▶ _TASK TO COMPLETE_: Output the part of the material that opens with the line containing "Tap Spicy BK Royal Crispy Chicken Meal title" and closes with the line containing "click(224, 5)", both included, as a Markdown table with the columns Row and Text. Put a row number in the first column and the line in the second, and leave out blank lines.

▶ _SUPPLIED ENTRIES_:
┏━━

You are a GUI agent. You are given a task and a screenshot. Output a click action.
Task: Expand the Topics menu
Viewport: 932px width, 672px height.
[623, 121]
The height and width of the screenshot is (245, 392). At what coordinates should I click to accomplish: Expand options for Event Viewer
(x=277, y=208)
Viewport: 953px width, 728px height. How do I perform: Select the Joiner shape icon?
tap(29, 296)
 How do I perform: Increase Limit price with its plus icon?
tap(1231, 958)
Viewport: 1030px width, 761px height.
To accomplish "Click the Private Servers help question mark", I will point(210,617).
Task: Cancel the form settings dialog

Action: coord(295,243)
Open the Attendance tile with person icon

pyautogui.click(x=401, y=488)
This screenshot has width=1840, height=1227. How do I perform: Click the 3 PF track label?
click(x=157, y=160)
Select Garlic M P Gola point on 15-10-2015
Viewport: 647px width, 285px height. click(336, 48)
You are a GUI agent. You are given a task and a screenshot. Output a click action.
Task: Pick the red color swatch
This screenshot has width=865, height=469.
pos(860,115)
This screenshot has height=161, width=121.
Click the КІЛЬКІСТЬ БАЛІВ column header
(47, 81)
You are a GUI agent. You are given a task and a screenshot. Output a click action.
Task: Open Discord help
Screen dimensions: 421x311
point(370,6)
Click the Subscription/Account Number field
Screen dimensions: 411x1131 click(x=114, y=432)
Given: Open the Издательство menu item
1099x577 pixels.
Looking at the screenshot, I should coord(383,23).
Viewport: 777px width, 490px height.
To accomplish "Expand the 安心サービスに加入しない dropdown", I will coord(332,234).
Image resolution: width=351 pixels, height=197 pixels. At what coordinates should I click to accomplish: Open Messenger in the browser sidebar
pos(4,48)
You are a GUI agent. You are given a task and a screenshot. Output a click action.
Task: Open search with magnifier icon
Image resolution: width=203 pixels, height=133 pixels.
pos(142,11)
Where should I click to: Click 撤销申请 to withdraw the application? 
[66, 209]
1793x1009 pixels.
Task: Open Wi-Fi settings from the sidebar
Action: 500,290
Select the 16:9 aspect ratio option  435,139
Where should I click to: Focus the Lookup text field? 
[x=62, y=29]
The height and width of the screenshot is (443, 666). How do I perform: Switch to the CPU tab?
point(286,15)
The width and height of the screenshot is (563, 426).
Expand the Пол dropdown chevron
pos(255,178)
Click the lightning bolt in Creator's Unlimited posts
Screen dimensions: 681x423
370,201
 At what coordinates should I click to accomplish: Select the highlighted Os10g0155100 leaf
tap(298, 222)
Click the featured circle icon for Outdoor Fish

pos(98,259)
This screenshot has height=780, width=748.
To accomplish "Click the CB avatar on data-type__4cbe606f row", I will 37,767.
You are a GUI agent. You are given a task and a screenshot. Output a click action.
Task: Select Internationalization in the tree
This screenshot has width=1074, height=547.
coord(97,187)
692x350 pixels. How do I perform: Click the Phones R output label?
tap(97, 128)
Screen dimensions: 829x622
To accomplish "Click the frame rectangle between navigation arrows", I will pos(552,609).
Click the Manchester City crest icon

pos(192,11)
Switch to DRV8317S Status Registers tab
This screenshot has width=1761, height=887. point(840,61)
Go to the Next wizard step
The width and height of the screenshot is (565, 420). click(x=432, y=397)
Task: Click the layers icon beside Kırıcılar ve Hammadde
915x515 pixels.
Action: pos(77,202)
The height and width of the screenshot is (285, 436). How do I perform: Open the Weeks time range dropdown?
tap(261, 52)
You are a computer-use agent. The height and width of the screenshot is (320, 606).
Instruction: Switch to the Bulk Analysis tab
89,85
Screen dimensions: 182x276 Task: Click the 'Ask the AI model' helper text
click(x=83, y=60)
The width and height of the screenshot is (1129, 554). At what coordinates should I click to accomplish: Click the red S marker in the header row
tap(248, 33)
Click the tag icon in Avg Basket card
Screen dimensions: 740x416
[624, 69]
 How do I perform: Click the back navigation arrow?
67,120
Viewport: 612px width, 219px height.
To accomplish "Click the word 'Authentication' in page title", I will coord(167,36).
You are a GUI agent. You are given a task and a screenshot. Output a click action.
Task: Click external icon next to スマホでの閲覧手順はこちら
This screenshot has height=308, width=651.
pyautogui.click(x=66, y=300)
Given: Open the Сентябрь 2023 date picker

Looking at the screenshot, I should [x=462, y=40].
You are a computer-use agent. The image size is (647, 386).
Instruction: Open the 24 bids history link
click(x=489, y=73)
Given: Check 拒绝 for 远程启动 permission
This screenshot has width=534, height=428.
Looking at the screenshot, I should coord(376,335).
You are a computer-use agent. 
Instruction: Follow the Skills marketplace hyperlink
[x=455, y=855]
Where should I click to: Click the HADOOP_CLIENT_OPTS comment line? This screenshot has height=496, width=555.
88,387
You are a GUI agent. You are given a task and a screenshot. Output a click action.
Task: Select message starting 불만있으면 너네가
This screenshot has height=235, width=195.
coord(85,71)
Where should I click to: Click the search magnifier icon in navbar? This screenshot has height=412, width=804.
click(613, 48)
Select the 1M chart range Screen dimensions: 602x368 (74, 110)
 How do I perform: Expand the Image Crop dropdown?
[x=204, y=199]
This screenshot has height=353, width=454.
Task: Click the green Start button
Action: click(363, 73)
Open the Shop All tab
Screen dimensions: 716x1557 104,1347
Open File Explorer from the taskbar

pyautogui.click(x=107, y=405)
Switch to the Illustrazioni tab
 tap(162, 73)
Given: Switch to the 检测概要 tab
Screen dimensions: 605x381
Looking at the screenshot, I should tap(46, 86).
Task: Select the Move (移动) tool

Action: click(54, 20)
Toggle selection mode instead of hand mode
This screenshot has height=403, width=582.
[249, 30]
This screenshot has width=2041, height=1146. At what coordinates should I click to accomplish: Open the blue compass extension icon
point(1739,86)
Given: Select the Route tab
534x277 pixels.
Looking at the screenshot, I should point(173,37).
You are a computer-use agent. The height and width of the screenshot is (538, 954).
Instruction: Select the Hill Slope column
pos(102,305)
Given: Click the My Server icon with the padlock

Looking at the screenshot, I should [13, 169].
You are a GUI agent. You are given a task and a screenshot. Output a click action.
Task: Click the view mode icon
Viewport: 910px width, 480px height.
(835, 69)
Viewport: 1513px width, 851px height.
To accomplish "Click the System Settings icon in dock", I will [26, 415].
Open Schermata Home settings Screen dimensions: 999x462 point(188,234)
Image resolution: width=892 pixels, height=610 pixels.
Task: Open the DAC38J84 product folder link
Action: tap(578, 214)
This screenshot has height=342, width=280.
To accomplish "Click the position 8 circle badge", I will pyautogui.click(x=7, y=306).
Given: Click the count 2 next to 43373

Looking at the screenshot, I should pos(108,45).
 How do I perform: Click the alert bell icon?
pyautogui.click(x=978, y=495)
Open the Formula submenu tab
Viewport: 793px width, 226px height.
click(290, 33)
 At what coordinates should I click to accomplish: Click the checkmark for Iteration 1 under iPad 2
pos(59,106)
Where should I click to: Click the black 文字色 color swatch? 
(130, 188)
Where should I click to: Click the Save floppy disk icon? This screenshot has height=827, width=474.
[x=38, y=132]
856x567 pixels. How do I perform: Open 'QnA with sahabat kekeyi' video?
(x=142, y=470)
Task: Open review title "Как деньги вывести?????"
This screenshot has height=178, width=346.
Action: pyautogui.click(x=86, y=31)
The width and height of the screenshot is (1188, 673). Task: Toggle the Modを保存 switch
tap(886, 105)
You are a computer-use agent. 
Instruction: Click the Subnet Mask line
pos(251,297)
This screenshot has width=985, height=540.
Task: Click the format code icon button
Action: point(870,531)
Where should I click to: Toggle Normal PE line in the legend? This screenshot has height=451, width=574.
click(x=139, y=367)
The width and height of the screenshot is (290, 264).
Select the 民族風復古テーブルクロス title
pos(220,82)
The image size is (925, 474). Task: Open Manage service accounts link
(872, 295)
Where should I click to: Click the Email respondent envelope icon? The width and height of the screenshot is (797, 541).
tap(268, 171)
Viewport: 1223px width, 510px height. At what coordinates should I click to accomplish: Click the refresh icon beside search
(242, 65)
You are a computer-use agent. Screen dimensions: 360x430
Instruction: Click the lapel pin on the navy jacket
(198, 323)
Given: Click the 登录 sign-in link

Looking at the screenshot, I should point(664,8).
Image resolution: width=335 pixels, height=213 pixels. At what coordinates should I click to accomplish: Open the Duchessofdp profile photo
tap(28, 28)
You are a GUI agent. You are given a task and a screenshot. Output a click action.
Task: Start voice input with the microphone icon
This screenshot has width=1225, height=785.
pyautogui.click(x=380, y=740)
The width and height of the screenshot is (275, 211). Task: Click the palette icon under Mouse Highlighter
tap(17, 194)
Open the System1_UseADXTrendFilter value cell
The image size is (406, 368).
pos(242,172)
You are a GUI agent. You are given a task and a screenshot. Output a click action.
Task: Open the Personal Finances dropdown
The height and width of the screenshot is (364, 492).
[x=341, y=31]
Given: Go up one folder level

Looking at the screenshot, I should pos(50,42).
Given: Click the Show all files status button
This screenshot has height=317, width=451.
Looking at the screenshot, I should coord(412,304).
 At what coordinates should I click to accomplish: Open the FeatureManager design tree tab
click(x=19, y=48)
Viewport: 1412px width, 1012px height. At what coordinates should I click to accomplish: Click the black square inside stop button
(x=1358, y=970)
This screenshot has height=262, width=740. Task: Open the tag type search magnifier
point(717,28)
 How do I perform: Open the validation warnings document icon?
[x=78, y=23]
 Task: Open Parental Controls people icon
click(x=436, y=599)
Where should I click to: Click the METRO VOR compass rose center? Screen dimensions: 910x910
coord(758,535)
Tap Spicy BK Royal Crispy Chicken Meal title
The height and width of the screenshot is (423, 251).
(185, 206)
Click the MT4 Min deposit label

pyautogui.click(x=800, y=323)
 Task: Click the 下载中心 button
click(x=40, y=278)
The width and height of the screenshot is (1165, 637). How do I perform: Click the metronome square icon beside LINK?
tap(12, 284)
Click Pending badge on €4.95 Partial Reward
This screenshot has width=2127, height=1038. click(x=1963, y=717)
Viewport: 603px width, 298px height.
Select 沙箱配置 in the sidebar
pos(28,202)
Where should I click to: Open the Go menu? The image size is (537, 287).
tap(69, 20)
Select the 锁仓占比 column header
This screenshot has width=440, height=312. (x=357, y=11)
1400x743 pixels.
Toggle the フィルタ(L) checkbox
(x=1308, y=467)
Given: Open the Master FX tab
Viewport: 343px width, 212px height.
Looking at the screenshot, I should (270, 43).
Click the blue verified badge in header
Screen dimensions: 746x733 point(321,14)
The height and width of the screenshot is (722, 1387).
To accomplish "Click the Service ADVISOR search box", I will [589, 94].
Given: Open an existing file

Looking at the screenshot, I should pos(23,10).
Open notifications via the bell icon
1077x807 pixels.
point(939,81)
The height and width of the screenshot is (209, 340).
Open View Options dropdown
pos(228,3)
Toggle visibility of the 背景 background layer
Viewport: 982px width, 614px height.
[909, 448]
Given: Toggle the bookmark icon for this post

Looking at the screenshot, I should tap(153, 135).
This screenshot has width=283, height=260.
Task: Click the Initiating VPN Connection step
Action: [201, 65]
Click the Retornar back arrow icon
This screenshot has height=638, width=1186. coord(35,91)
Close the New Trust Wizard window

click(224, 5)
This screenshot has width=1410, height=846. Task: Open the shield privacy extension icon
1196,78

┗━━

▶ _THE ANSWER_:
| Row | Text |
|---|---|
| 1 | Tap Spicy BK Royal Crispy Chicken Meal title |
| 2 | The height and width of the screenshot is (423, 251). |
| 3 | (185, 206) |
| 4 | Click the MT4 Min deposit label |
| 5 | pyautogui.click(x=800, y=323) |
| 6 |  Task: Click the 下载中心 button |
| 7 | click(x=40, y=278) |
| 8 | The width and height of the screenshot is (1165, 637). How do I perform: Click the metronome square icon beside LINK? |
| 9 | tap(12, 284) |
| 10 | Click Pending badge on €4.95 Partial Reward |
| 11 | This screenshot has width=2127, height=1038. click(x=1963, y=717) |
| 12 | Viewport: 603px width, 298px height. |
| 13 | Select 沙箱配置 in the sidebar |
| 14 | pos(28,202) |
| 15 | Where should I click to: Open the Go menu? The image size is (537, 287). |
| 16 | tap(69, 20) |
| 17 | Select the 锁仓占比 column header |
| 18 | This screenshot has width=440, height=312. (x=357, y=11) |
| 19 | 1400x743 pixels. |
| 20 | Toggle the フィルタ(L) checkbox |
| 21 | (x=1308, y=467) |
| 22 | Given: Open the Master FX tab |
| 23 | Viewport: 343px width, 212px height. |
| 24 | Looking at the screenshot, I should (270, 43). |
| 25 | Click the blue verified badge in header |
| 26 | Screen dimensions: 746x733 point(321,14) |
| 27 | The height and width of the screenshot is (722, 1387). |
| 28 | To accomplish "Click the Service ADVISOR search box", I will [589, 94]. |
| 29 | Given: Open an existing file |
| 30 | Looking at the screenshot, I should pos(23,10). |
| 31 | Open notifications via the bell icon |
| 32 | 1077x807 pixels. |
| 33 | point(939,81) |
| 34 | The height and width of the screenshot is (209, 340). |
| 35 | Open View Options dropdown |
| 36 | pos(228,3) |
| 37 | Toggle visibility of the 背景 background layer |
| 38 | Viewport: 982px width, 614px height. |
| 39 | [909, 448] |
| 40 | Given: Toggle the bookmark icon for this post |
| 41 | Looking at the screenshot, I should tap(153, 135). |
| 42 | This screenshot has width=283, height=260. |
| 43 | Task: Click the Initiating VPN Connection step |
| 44 | Action: [201, 65] |
| 45 | Click the Retornar back arrow icon |
| 46 | This screenshot has height=638, width=1186. coord(35,91) |
| 47 | Close the New Trust Wizard window |
| 48 | click(224, 5) |